Do this: Can you copy the stretch from the start of the rows through the line containing "tap(61, 980)", both ends included, word for word but without the pictures?

Material provided:
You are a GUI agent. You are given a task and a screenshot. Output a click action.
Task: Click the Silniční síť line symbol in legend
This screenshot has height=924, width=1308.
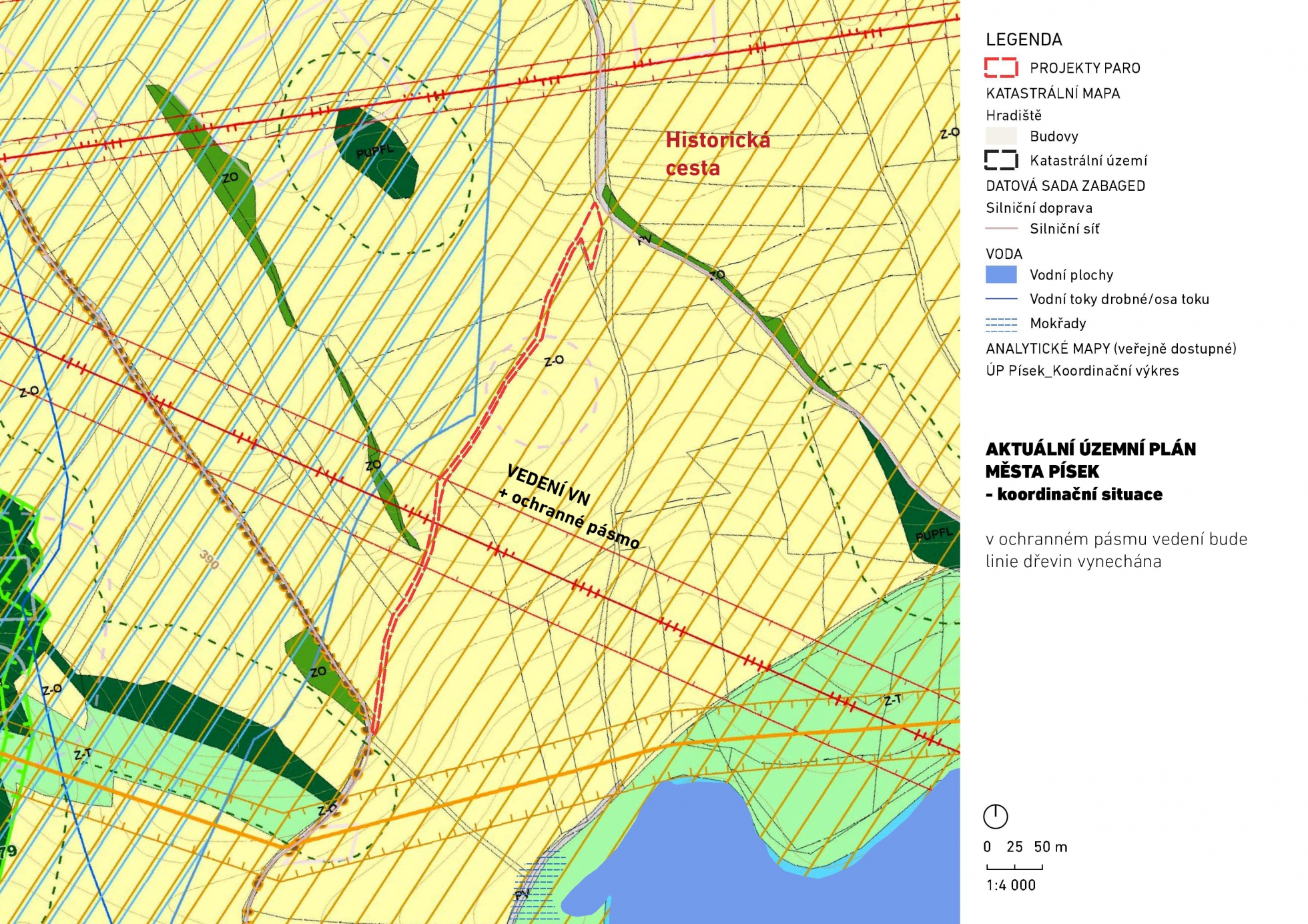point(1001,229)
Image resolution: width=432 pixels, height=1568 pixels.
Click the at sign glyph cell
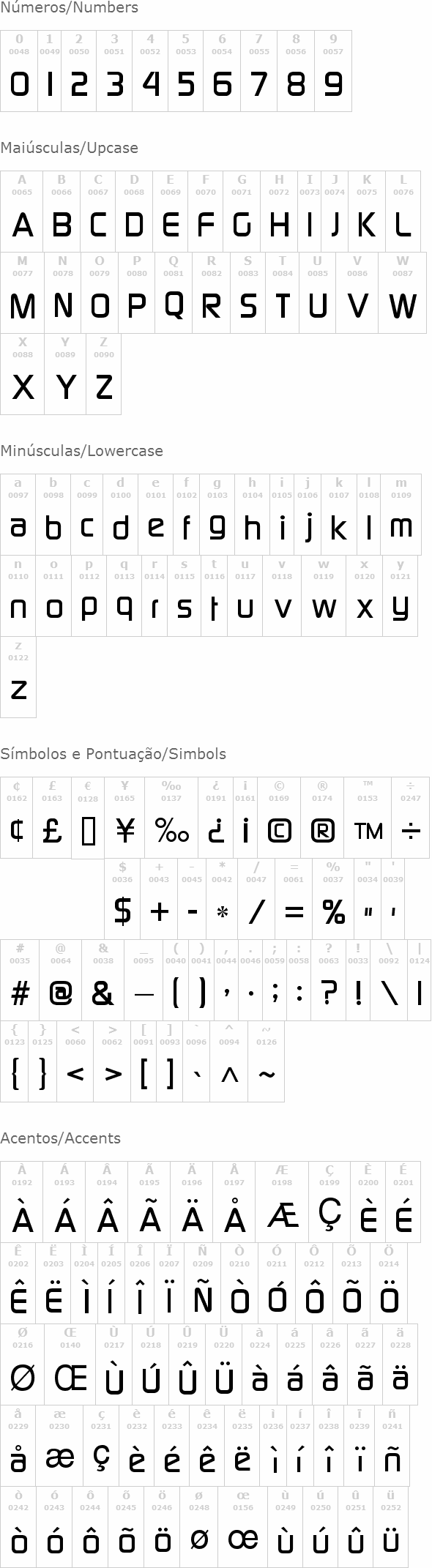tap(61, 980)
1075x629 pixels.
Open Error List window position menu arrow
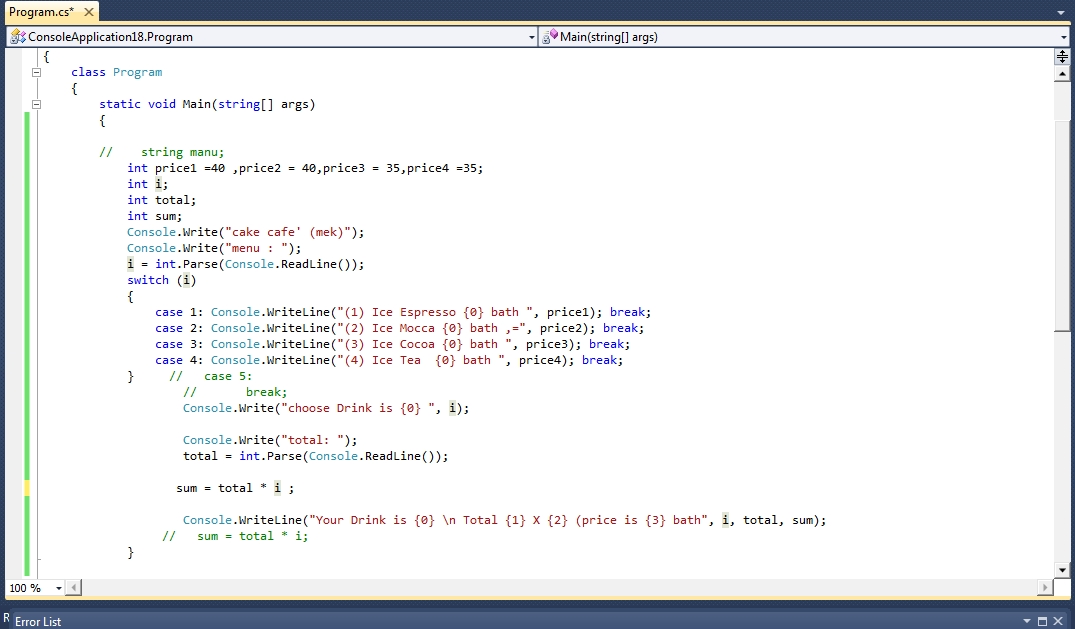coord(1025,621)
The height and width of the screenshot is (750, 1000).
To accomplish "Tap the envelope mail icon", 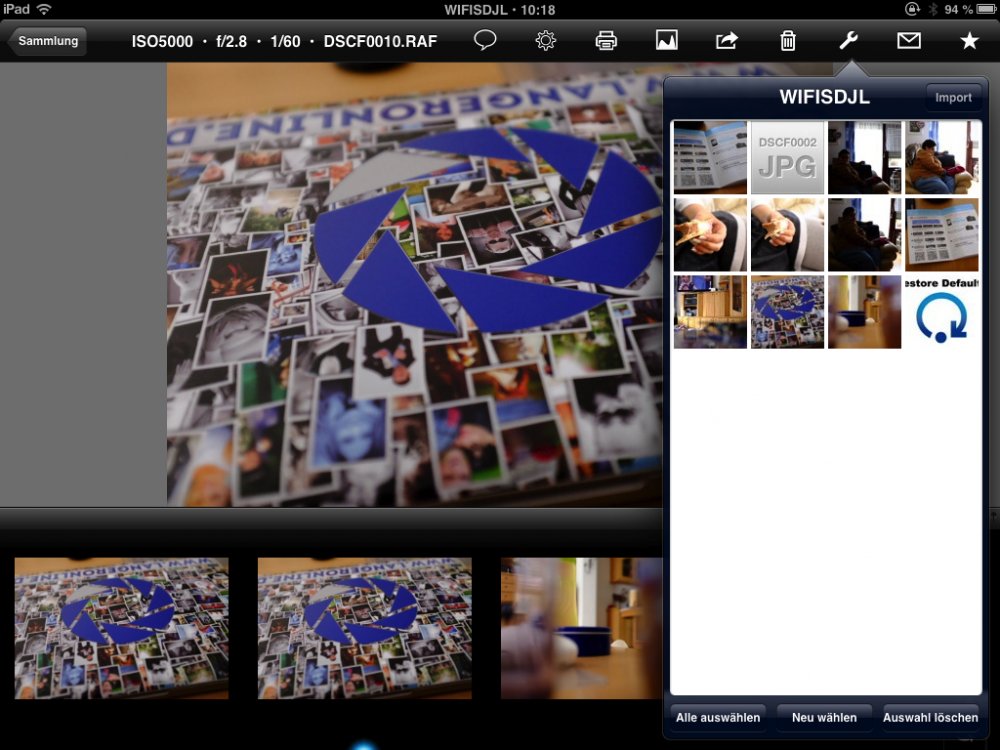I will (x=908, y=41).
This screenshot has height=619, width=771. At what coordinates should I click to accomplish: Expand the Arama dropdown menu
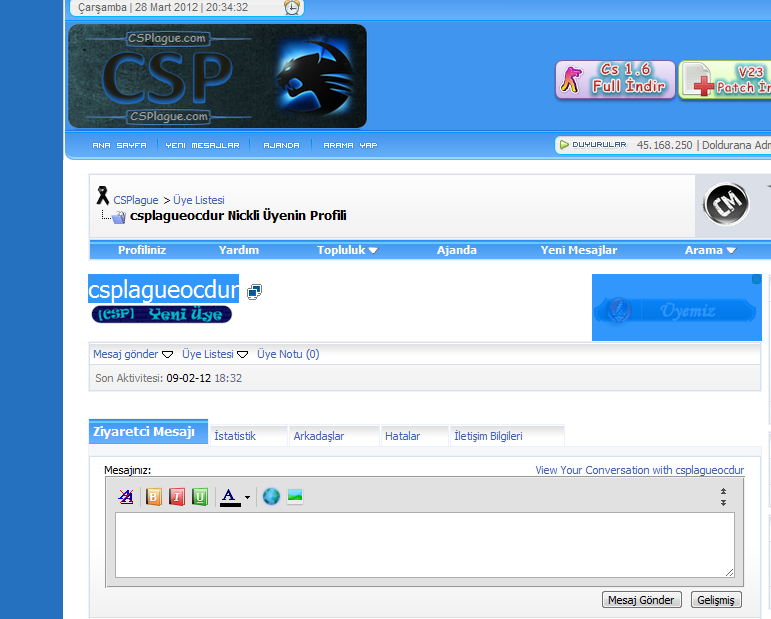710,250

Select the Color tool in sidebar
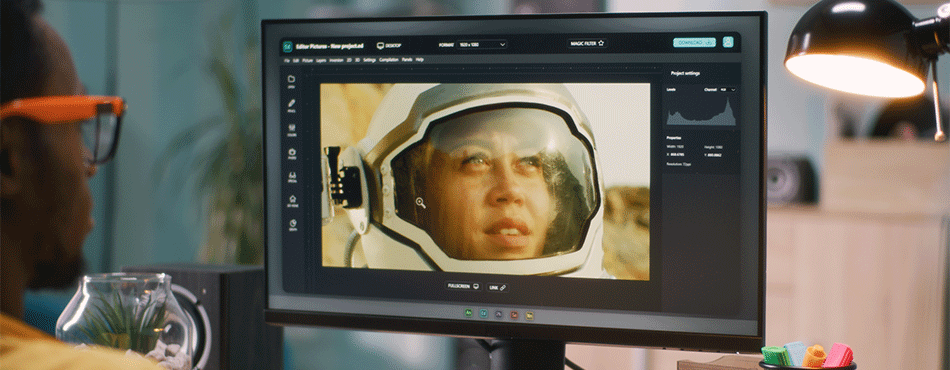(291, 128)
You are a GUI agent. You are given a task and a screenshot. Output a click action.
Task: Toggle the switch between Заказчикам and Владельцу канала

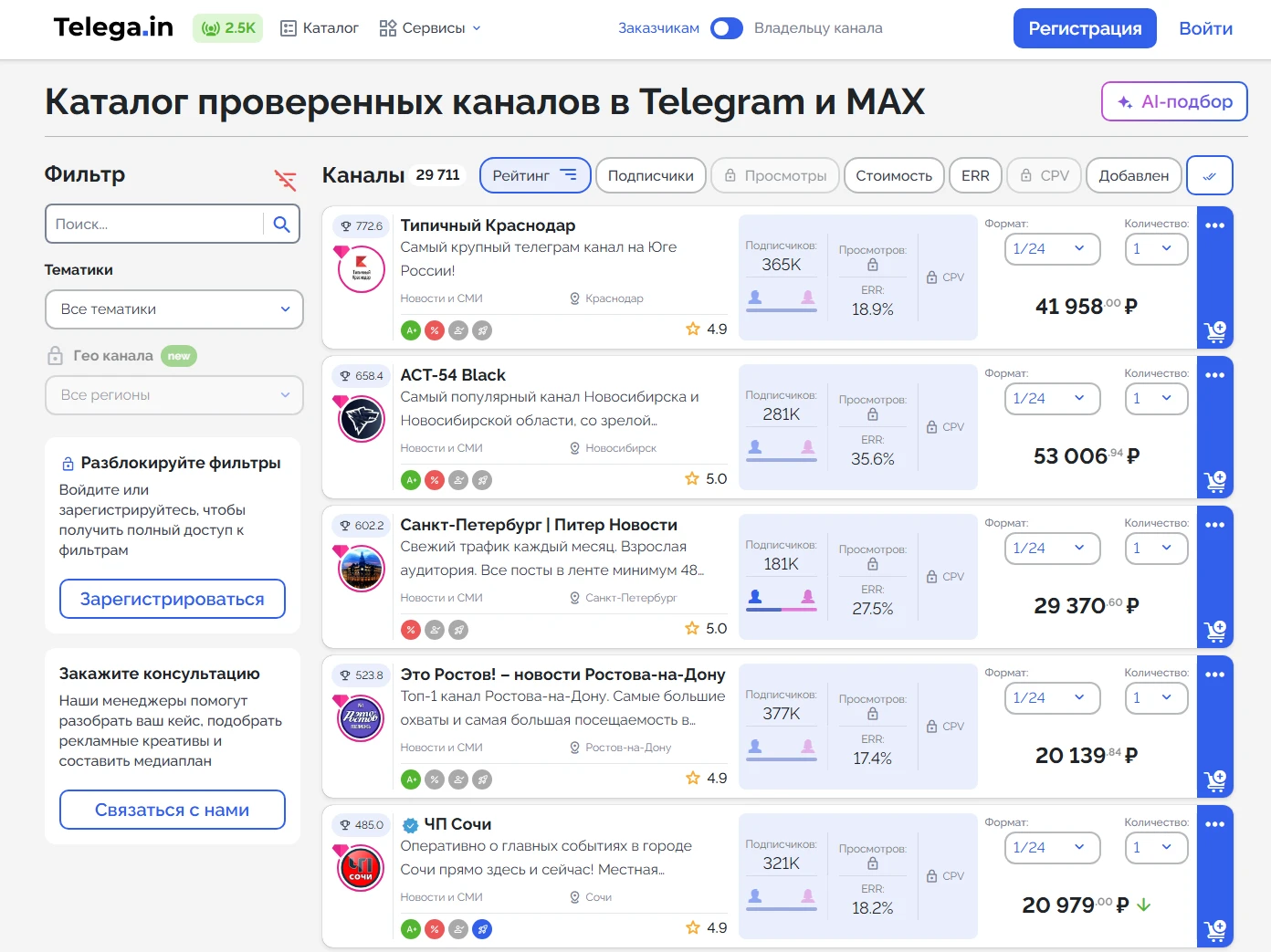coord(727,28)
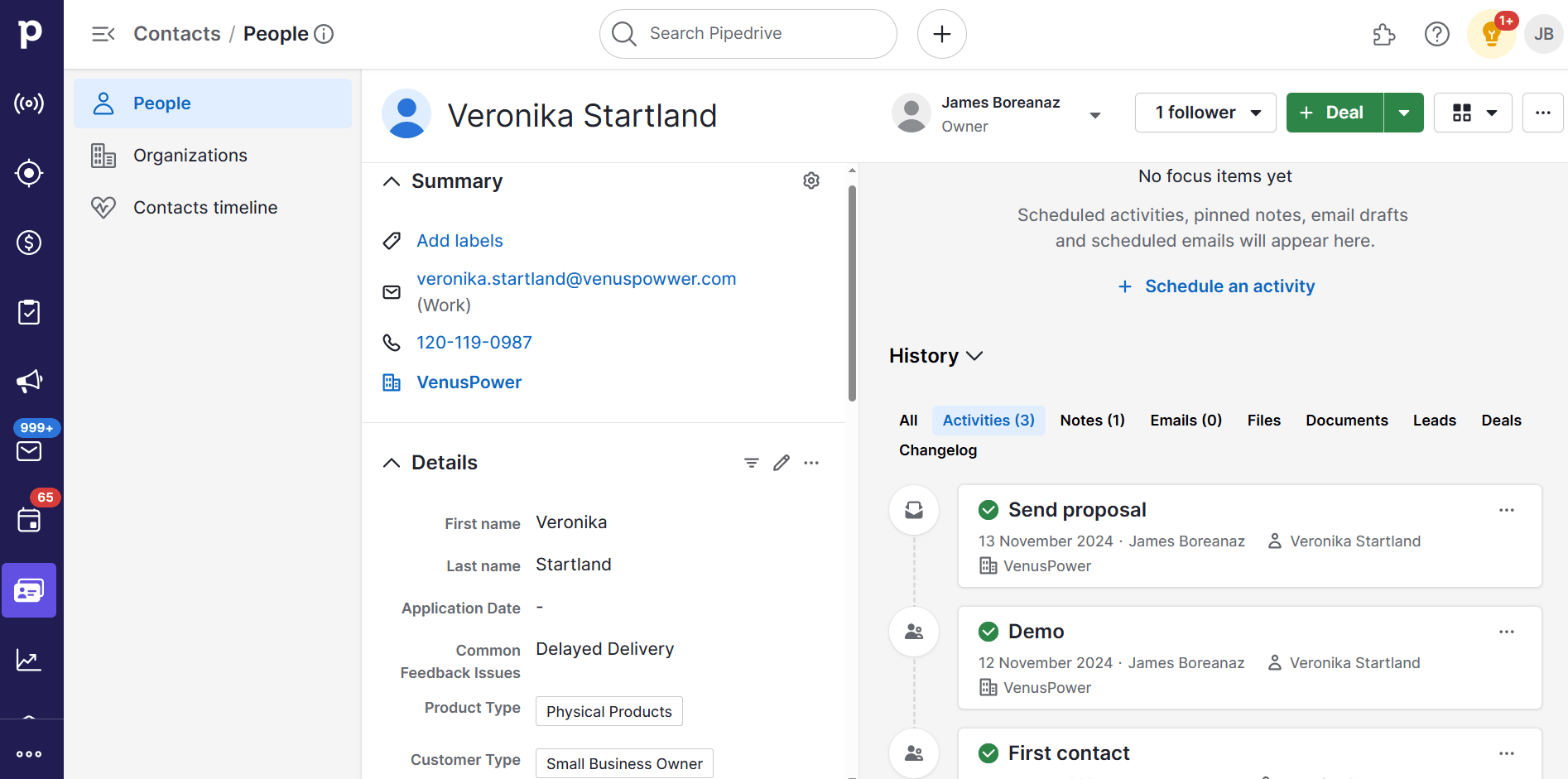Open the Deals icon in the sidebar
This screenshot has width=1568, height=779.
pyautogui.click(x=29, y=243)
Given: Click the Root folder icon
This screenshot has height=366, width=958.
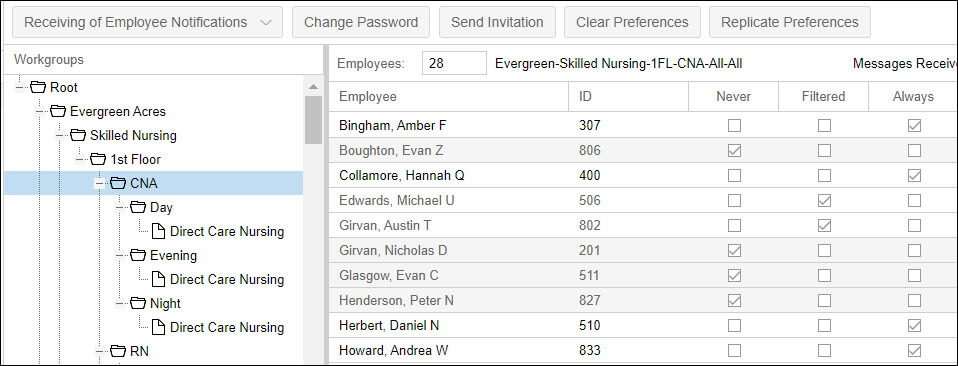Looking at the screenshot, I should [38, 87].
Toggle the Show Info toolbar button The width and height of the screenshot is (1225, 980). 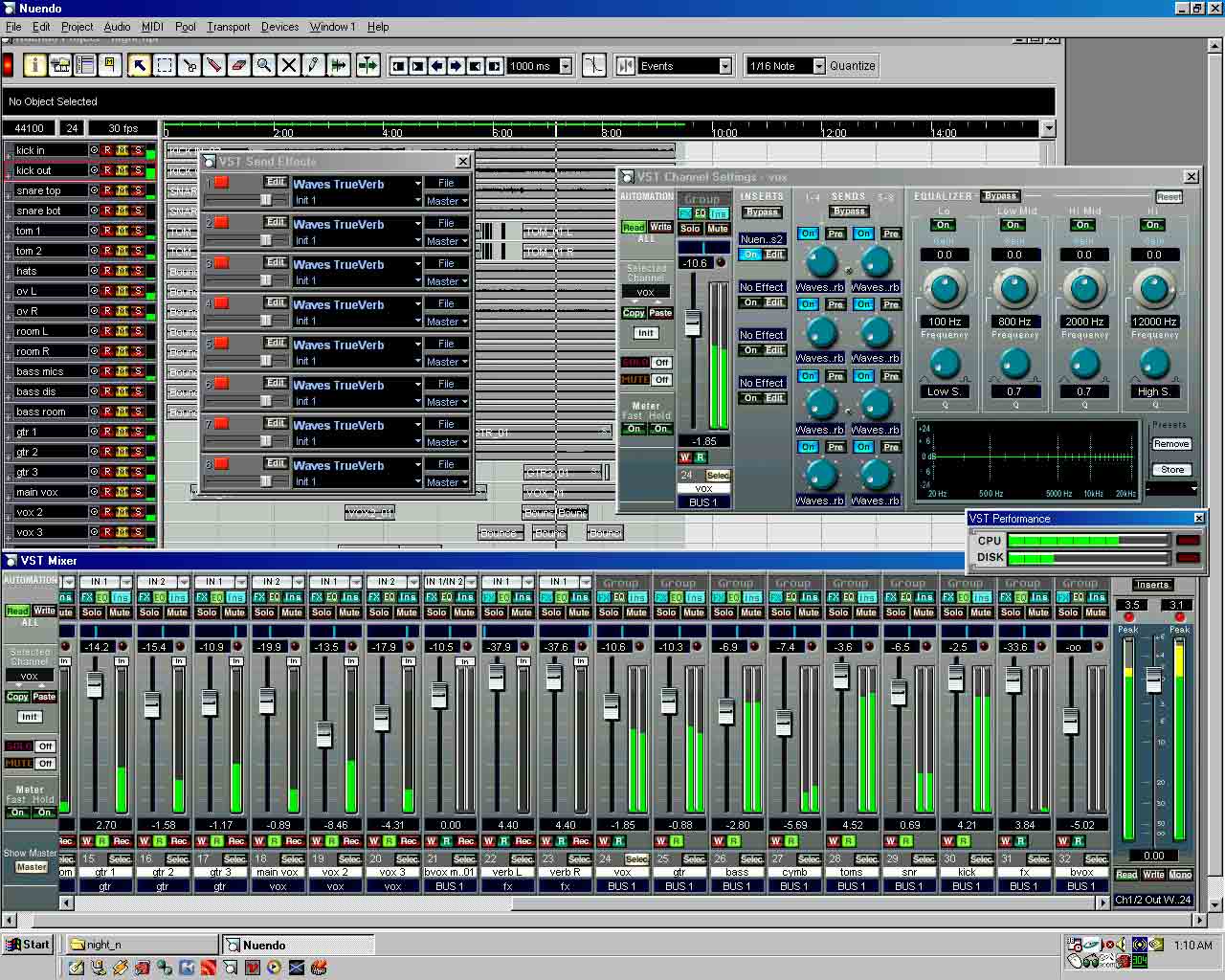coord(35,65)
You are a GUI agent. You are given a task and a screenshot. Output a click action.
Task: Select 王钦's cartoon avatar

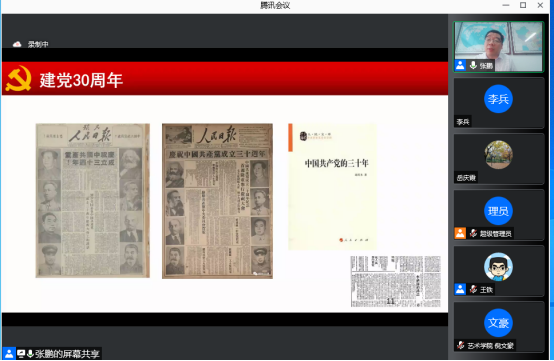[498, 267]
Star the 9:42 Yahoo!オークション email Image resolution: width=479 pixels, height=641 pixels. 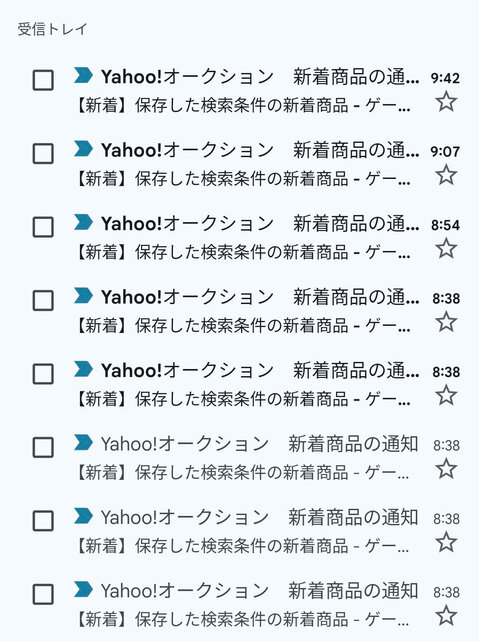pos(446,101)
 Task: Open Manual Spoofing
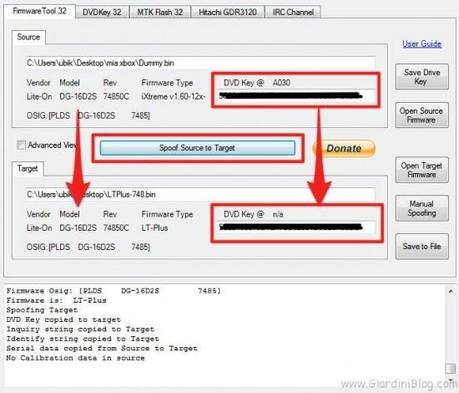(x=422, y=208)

Exercise result:
You are a GUI agent. You are given a task and a screenshot. Output a click action.
Task: Click the Silniční síť line symbol in legend
This screenshot has height=924, width=1308.
point(1001,229)
Image resolution: width=432 pixels, height=1568 pixels.
Click the at sign glyph cell
tap(61, 980)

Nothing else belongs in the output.